I honestly don't think I would be on this path if it wasn't for many of you on this site *Affaircare I am being serious I think you helped me get on the path of saving my marriage!!!!* I have followed the steps you gave me and I am seeing huge results!!! H is responding and when I finally REALIZED I had to take control the tables turned. Also the love kindlers were huge and I am going to get teary eyed but even though it has only been a week H is seems to be doing them too and I did not expect him to do them at 1st but he seems to realize HOW important they are. 

Now don't get me wrong I know that we have hard work ahead of us.....BUT I feel at peace that I know it is NOT just me but US. We have talked in extent with what has to be done and we don't want to go there ever again and that we will have to work on it to not happen again. I think sometimes you have to hit rock bottom before you can come back to the surface. I wish we never had to but we did and we both agree we just have to grow from it. I wish I could of found this site and used the knowledge I have now but I didn't but I do now:smthumbup:

I know it will be a journey with many twist and turns but I am looking forward to it and as he said I am glad we are going to be taking it together 

Thank you all I am serious I could NOT of gotten where I am with out many of you!! I can say I am happy that my marriage is back on the track to becoming strong again but even more so I feel like I have learned so much about myself and THAT will help so much. Thank you


----------



## cmf (May 21, 2010)

* * * * *

**Stated task:**
Transcribe the forum post from "I know it will" to "(May 21, 2010)". Use nothing but the forum post above.

**Records shown:**
* * * * *

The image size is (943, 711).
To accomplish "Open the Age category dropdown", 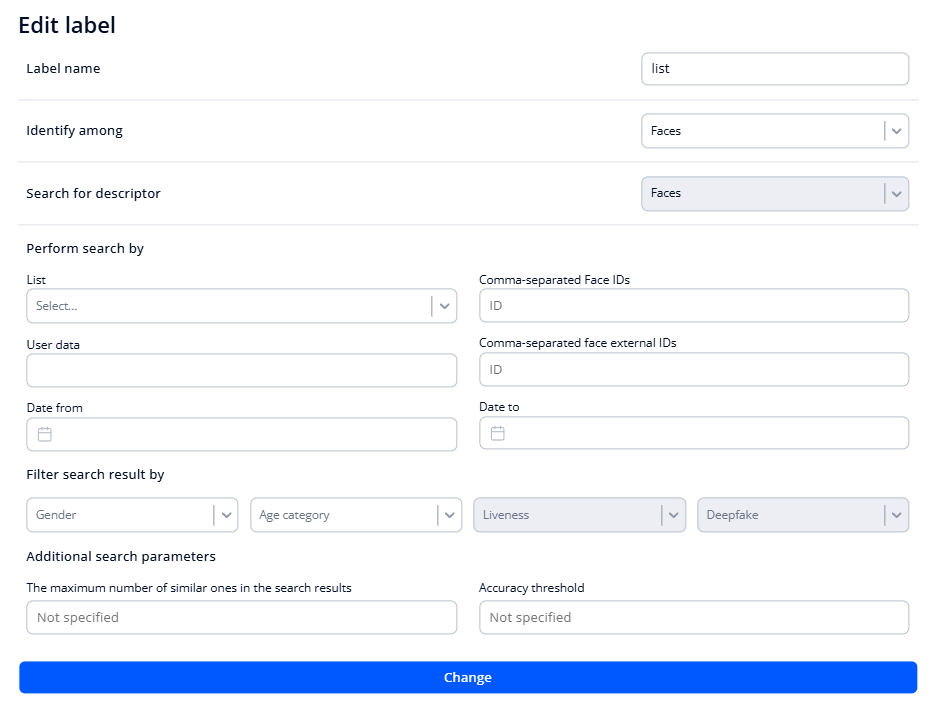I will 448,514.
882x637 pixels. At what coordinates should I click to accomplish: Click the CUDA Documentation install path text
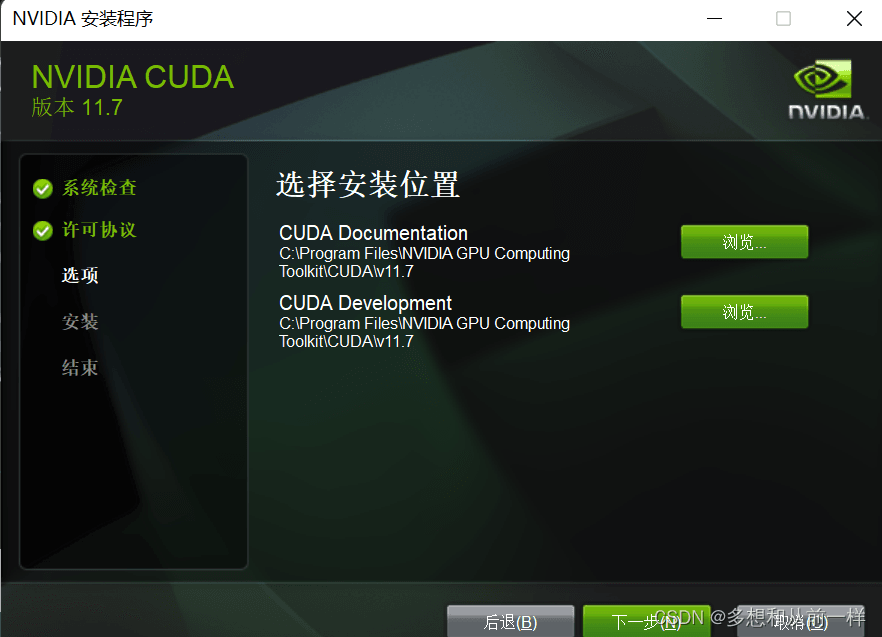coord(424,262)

* * * * *

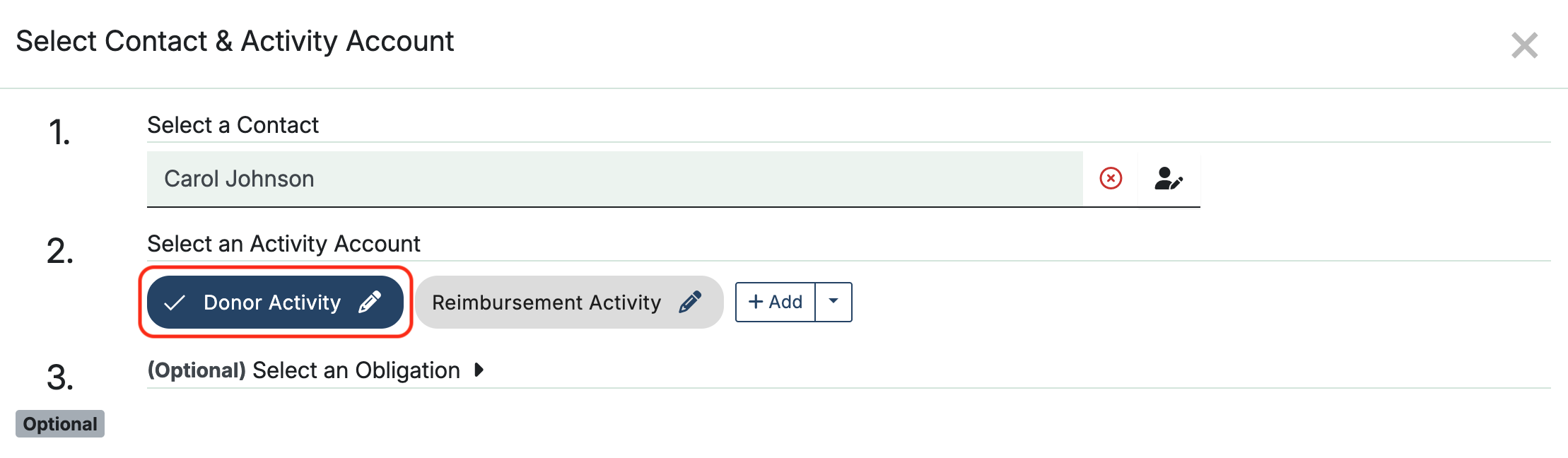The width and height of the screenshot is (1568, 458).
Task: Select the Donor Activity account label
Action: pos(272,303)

* * * * *

**Exercise result:**
I know it will be a journey with many twist and turns but I am looking forward to it and as he said I am glad we are going to be taking it together 

Thank you all I am serious I could NOT of gotten where I am with out many of you!! I can say I am happy that my marriage is back on the track to becoming strong again but even more so I feel like I have learned so much about myself and THAT will help so much. Thank you


----------



## cmf (May 21, 2010)